§ Activity
Go through the lines of the material and tally those with the string "Open"; reply with the number alone.

§ Information
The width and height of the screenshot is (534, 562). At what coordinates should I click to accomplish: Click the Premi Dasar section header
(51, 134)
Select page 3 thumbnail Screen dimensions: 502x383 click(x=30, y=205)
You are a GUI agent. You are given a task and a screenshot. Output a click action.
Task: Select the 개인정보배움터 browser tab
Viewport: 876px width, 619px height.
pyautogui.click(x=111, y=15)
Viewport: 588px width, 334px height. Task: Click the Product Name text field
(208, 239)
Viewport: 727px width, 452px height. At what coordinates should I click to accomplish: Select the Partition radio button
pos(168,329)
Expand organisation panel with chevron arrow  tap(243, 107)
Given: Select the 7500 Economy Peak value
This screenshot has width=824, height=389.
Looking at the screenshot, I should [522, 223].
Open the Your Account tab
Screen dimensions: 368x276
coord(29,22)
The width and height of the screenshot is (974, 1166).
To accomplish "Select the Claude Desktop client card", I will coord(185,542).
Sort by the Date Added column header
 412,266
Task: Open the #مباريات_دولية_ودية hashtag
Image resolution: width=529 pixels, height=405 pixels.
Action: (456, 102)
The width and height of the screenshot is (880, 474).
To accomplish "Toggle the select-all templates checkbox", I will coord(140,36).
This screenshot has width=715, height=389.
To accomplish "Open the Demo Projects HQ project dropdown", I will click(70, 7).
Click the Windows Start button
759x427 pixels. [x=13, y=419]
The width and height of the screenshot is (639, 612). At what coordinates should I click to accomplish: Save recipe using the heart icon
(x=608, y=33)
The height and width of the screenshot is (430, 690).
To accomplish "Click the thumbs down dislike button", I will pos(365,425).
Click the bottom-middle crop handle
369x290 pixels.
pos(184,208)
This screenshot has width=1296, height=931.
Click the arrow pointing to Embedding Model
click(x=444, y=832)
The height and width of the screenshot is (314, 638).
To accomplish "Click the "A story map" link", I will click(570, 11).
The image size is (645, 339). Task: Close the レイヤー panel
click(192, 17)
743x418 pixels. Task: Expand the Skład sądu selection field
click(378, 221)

§ Task result
3